Epidemiological studies indicate that depressive disorders are highly prevalent in the general population worldwide [
1]. Most cases are seen and managed in primary care, and only a small proportion of these are referred to specialty care [
2]. A number of studies suggest that primary care patients with depressive disorders are less severely depressed [
3], experience a milder course of illness [
4], have a distinct symptom profile with more complaints of fatigue and somatic symptoms [
5], and are more likely to have accompanying physical complaints [
6] than patients referred to specialty mental health care.
The cornerstones of antidepressant treatment are pharmacotherapy and psychological interventions [
7]. However, while the vast majority of patients with depression are dealt with in primary care, most of the research findings upon which decisions are made have involved secondary care patients. It is not fully clear whether the findings from trials in specialty settings can be generalized to primary care. Meta-analyses restricted to primary care patients have been performed for SSRIs and tricyclics compared to placebo [
8,
9], SSRIs compared to tricyclics [
10], and psychological interventions [
11,
12]. They concluded that these treatments are effective in primary care settings. In some countries a relevant proportion of primary care patients with depressive symptoms is treated with hypericum extracts [
13]. The co-morbidity and symptom pattern of primary care patients described in recent studies [
14,
15] fits well to the traditional indications of hypericum extracts (psycho-vegetative disorders, depressive disorders, anxiety and/or nervous agitation) [
16]. Systematic reviews of hypericum extracts include a considerable number of randomized trials in primary care patients [
17,
18]. However, in these reviews the results of trials in primary and secondary care settings were pooled and not analyzed separately. Systematic reviews on music therapy, acupuncture, exercise, relaxation, and family therapy for treating depression published in the Cochrane Database of Systematic Reviews include only few or no trials conducted in primary care settings [
19-
23].
The systematic reviews and meta-analyses cited above [
8-
12,
17,
18] summarize the majority of the available randomized trials of depression treatments in primary care. However, it is not possible to answer the question how the available treatment options compare with each other (i.e., whether some treatments are superior to others in primary care). Traditional meta-analyses are restricted to the direct comparison of two interventions by pooling data only from trials with similar treatment arms. By consequence, they allow no decision about the relative effectiveness of two treatments, if they have not yet been directly compared in at least one randomized controlled trial (RCT).
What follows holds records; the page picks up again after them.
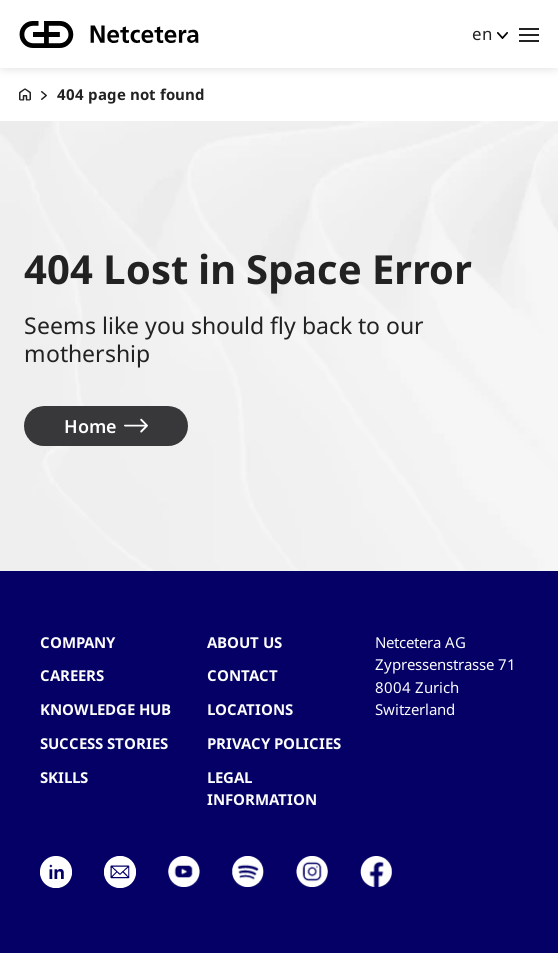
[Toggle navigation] (529, 34)
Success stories (104, 743)
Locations (250, 709)
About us (244, 642)
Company (77, 642)
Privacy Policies (274, 743)
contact (242, 675)
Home (90, 426)
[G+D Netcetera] (25, 94)
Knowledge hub (105, 709)
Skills (64, 777)
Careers (72, 675)
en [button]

However, in case of insufficient or missing direct comparisons of available interventions the utility of indirect evidence may be considered. For example, RCTs of treatment A vs. placebo and treatment B vs. placebo would provide indirect estimates on the comparative effectiveness of A vs. B through the common reference placebo. The inclusion of more interventions would result in more complex networks and involve more complex indirect comparisons.
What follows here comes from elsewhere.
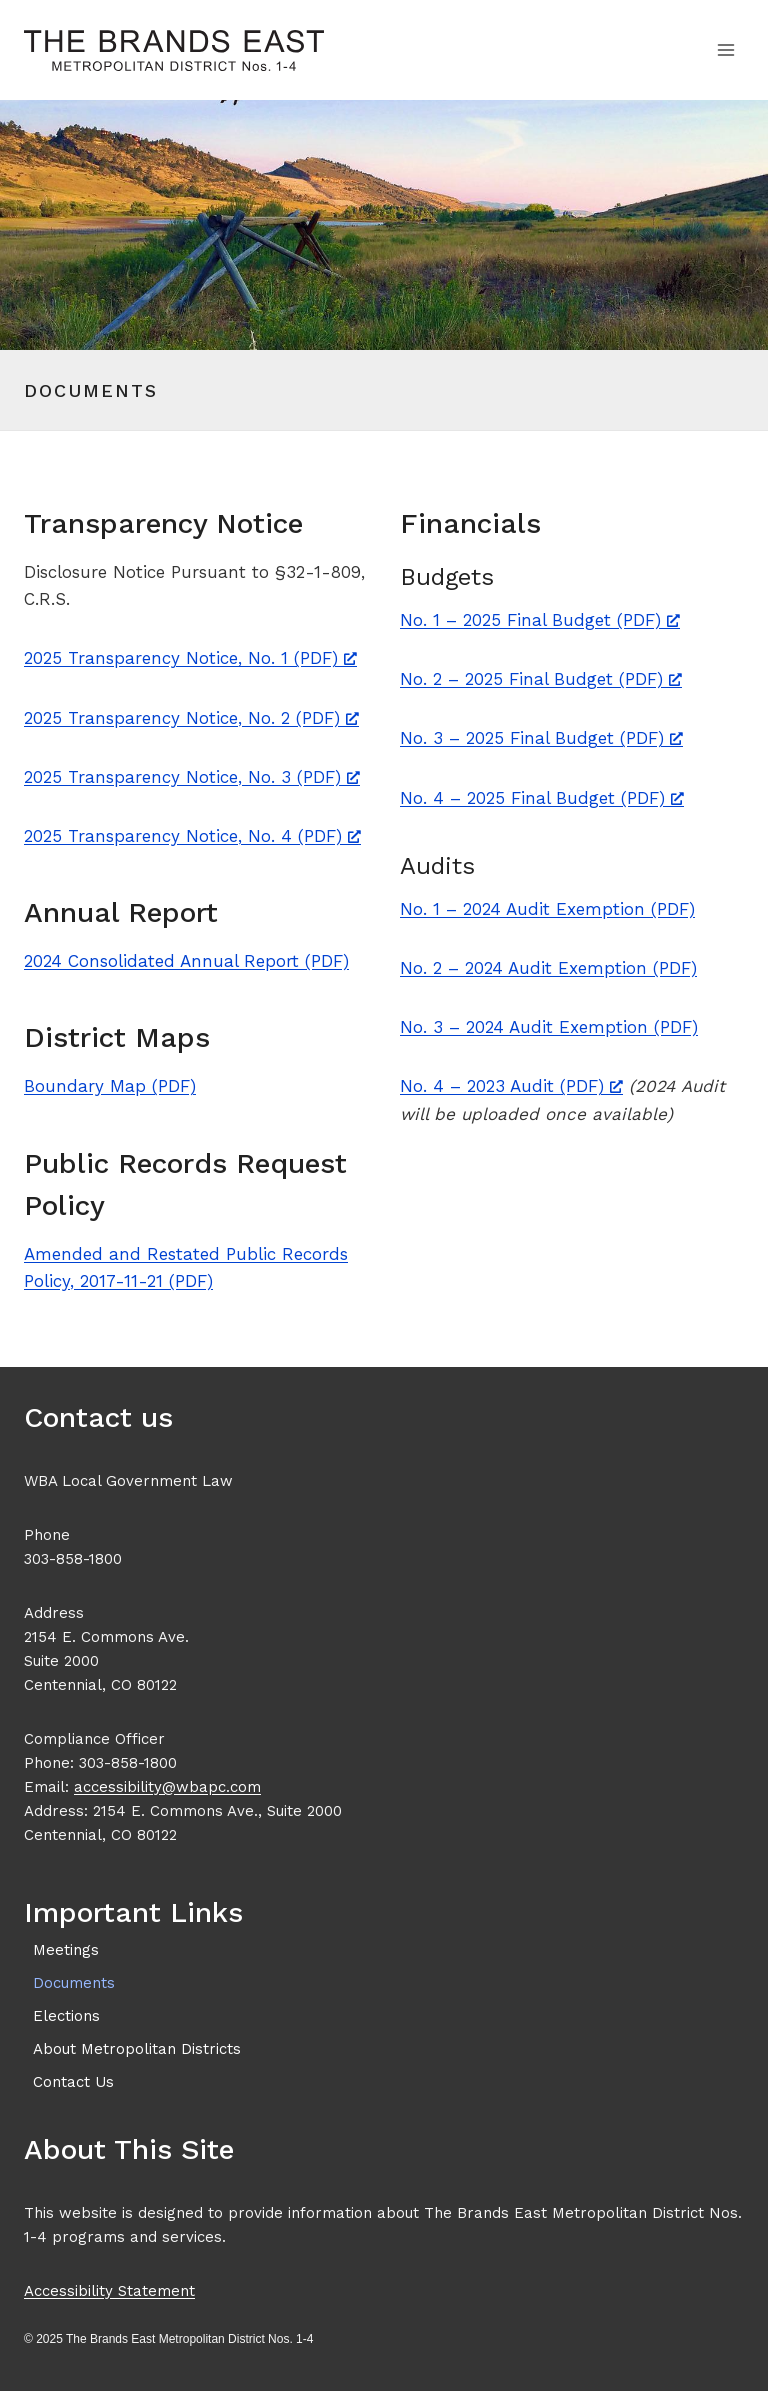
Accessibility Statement (109, 2291)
Network (or multiple/mixed treatment) meta-analyses are an enhancement of the traditional meta-analysis methodology to more than two interventions [
24]. They estimate the comparative effectiveness between two treatments based on all available direct and indirect evidence that is available in a network of treatments and comparisons. Besides augmenting validity of comparisons between available treatments through including indirect evidence, network meta-analyses allow for a formal assessment of evidence inconsistencies. Not least, they suggest a ranking of interventions according to their relative effectiveness, which may be of high relevance for clinical decision making. Network meta-analyses have been performed, for example, to compare newer antidepressant agents [
25,
26]. However, most trials included in these research syntheses were not performed in the primary care setting. This is of importance as patients in primary care might differ from those in secondary care.
For results of network meta-analyses to be valid three important pre-conditions should be met [
27]: 1) the findings of each of the meta-analyses of the direct comparisons should be homogeneous (not suggesting that trials investigated slightly different questions); 2) for the indirect comparisons to be valid, patients included in the separate subgroups of trials need to be sufficiently similar; and 3) if both direct and indirect comparisons are available the pooled estimates for these need to be consistent. It might be that these pre-conditions will not be met in case of the primary care trials of various treatments for depression.
Objectives
We will systematically review all randomized trials investigating treatments for depression performed in primary care settings. As we will use the same review methods across all treatments, a comparison of the evidence regarding effectiveness, feasibility, and safety will be possible. If adequate, we aim to perform a formal multiple treatment meta-analysis.